On the surface, it may appear that Taiwan can absent itself from such agreements, and industries do not need to accept the challenges of increased competition and possible restructuring, Jiang said. "The protection of a few fragile industries in the short run, however, would forfeit the competitiveness of strong industries in the long run. By that time, Taiwan's businesses would regrettably be forced to move to countries that have inked FTAs, leaving the island void of investment and employment opportunities," he emphasized.

This is why the services agreement with mainland China is important, Jiang said. "To win the mainland Chinese market, Taiwan will have to change its industrial constitution through free, open competition. Only this will ensure the next level of prosperity, the premier maintained.

"Whatever challenges we are faced with, we will take them head-on and do our best to overcome them," the premier declared.

Moreover, as a buffer against the impact of the agreement, relevant government agencies have prepared plans to guide business to restructure, he said.

In response to complaints that the signing of the cross-strait service trade pact lacked transparency, Jiang said that it is not feasible to consult all organizations and unions or hold public hearings before completing international agreements, and instead the government speaks with certain industry representatives. Since citizens and businesses both expressed hope for more communication and transparency, however, Jiang pledged improvement in this respect to ensure greater support for its agreements.

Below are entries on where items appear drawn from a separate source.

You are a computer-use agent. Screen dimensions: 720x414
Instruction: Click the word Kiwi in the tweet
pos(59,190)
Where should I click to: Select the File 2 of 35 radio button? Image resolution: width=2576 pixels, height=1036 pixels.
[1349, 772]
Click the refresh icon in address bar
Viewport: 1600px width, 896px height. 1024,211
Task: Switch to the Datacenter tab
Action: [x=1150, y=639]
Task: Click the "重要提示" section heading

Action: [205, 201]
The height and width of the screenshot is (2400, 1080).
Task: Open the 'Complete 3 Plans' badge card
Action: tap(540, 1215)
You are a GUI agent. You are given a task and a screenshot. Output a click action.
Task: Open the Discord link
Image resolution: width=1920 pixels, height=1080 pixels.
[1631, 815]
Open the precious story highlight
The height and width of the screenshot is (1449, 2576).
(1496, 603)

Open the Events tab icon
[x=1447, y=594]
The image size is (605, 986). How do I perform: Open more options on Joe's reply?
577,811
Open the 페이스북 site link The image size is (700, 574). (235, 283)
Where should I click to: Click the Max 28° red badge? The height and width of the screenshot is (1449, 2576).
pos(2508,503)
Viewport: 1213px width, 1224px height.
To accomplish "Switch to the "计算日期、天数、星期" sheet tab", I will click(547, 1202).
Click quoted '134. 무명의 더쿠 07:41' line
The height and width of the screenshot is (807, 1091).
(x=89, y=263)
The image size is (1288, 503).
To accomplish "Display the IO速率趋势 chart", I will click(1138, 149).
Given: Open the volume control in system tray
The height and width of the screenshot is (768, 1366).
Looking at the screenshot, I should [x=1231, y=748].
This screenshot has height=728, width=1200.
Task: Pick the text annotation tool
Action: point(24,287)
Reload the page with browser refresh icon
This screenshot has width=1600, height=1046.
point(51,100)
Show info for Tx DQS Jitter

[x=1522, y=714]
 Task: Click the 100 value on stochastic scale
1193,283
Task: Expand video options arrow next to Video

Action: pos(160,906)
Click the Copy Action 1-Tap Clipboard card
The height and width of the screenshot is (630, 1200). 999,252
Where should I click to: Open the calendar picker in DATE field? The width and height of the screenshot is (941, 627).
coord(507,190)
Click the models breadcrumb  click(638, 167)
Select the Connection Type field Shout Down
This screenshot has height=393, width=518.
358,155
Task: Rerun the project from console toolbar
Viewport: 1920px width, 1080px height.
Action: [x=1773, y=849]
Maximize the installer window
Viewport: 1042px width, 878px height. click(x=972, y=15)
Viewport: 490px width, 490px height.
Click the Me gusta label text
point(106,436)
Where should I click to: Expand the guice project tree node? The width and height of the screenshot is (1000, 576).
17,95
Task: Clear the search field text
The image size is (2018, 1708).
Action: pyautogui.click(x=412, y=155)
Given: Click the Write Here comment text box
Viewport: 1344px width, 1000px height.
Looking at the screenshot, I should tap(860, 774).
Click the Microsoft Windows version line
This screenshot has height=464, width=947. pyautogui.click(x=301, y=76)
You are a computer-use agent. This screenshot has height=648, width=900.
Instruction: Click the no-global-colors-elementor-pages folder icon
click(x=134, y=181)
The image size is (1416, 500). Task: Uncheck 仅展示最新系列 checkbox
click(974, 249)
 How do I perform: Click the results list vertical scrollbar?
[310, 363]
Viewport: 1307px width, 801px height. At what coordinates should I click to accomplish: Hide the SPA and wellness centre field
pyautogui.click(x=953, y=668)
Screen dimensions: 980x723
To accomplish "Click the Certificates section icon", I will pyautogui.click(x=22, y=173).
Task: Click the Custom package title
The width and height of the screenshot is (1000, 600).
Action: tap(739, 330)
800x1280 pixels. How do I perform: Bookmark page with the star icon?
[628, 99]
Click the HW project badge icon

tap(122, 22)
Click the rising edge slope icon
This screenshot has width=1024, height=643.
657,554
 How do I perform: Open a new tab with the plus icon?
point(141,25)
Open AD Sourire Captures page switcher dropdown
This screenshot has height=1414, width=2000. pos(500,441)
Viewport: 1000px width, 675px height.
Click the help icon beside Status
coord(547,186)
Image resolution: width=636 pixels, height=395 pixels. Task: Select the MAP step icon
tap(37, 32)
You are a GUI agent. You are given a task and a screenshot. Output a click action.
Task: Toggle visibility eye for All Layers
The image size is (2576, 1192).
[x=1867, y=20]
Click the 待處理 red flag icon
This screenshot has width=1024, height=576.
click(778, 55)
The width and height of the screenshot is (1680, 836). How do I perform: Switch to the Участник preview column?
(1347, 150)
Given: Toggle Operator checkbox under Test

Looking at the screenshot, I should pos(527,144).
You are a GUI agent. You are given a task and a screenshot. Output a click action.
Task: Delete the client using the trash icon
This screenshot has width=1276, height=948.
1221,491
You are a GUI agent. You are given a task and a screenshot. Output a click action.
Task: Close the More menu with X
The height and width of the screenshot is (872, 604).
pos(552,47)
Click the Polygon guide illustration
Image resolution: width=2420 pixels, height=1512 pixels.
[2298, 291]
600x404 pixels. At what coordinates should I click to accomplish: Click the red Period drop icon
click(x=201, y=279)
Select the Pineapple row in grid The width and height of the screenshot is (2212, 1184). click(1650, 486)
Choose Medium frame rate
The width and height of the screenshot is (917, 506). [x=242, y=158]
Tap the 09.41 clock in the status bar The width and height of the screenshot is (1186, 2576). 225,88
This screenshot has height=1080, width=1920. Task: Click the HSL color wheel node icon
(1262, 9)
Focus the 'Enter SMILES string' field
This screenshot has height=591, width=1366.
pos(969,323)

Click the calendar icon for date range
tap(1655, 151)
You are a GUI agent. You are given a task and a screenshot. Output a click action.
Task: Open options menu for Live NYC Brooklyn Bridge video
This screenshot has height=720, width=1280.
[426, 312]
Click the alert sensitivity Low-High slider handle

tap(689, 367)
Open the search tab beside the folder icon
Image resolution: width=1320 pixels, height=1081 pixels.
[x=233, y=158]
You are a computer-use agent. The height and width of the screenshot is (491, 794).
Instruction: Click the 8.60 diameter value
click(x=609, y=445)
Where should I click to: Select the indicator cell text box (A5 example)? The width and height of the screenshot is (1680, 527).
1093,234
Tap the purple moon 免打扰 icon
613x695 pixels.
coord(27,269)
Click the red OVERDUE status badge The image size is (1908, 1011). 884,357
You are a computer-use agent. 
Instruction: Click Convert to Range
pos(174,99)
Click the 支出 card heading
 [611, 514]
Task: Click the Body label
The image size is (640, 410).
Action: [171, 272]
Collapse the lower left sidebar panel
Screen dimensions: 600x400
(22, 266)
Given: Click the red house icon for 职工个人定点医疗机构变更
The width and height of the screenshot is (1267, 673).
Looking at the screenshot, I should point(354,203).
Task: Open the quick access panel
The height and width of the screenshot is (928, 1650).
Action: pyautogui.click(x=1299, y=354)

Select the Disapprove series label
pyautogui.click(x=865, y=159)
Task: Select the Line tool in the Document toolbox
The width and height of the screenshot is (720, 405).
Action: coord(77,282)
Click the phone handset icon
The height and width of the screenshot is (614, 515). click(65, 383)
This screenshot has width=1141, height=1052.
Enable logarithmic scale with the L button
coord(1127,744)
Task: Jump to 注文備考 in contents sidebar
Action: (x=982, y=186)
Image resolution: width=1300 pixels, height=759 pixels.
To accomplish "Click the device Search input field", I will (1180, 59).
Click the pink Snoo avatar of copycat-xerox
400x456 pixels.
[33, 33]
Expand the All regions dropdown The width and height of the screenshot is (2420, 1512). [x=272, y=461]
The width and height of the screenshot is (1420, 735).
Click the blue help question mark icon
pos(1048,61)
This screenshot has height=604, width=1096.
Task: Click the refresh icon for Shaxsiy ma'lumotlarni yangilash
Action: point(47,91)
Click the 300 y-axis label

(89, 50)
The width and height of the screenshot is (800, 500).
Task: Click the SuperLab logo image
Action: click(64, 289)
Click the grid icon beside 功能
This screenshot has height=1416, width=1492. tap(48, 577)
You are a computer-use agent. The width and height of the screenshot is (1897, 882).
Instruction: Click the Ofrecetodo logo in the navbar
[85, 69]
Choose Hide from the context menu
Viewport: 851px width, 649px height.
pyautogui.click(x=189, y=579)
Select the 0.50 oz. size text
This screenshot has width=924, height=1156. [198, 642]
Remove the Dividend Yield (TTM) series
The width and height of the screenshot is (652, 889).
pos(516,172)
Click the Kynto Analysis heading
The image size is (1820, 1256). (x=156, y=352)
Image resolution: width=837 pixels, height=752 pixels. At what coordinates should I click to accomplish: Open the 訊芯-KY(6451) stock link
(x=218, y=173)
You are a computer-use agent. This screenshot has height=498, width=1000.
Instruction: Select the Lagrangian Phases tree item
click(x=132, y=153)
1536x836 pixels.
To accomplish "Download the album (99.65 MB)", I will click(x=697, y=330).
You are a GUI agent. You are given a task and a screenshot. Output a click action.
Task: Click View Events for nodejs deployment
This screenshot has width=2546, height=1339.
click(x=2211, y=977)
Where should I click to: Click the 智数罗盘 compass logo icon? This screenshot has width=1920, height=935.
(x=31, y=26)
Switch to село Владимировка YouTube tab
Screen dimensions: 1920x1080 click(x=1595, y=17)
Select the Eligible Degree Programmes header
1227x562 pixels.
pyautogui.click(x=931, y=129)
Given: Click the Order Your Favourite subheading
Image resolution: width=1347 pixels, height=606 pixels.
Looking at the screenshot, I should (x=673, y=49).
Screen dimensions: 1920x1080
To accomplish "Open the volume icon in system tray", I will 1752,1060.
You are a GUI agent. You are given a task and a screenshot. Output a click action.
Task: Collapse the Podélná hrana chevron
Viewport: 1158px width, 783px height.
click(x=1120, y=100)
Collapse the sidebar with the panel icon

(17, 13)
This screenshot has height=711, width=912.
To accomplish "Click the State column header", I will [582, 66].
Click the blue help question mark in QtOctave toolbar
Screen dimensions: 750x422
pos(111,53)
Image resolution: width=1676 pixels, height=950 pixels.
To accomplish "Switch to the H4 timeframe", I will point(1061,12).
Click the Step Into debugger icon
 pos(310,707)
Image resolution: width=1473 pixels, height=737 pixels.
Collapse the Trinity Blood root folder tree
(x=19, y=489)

Some businesses are also worried that since mainland Chinese companies investing more than US$200,000 in Taiwan are allowed to employ two of their own managerial workers for their operations there, Taiwanese workers may lose employment opportunities. Jiang reiterated that the service trade pact allows mainland investment to come to Taiwan to create more jobs for Taiwanese, not to open the island to mainland laborers. Besides, these mainland white-collar workers can only apply for work visas for temporary residency and are not eligible to become ROC citizens, he said.

There are also concerns that the infusion of mainland capital might lead to monopolistic control of markets by mainland firms. Jiang responded that the government has established an array of safety mechanisms, including the Ministry of Economic Affairs' Investment Commission, which evaluates the scale of each potential mainland investor's capital, its business type, and its potential impact on Taiwan's industries. Any investment that would have a serious negative impact on Taiwanese businesses would not be permitted, he said.

Jiang mentioned that since the government opened the traditional Chinese medicine market to mainland wholesalers on June 30, 2009, only four such mainland companies have applied to do business in Taiwan, with two permitted, and thus far only one operating. This firm has a mere NT$2.1 million (US$70,159) in capital, a mere drop in the bucket considering the annual revenue of NT$3 billion (US$100 million) produced by the 464 traditional Chinese medicine wholesalers in Taiwan. Besides, if any enterprise attempts to monopolize its industry, regardless of the source of its capital, the government will implement the Fair Trade Act to prevent it and impose penalties.

Moreover, the services trade agreement includes an emergency negotiation mechanism to allow prompt negotiation with the mainland and subsequent adjustment if an industry is found to be suffering from mainland influence, the premier said.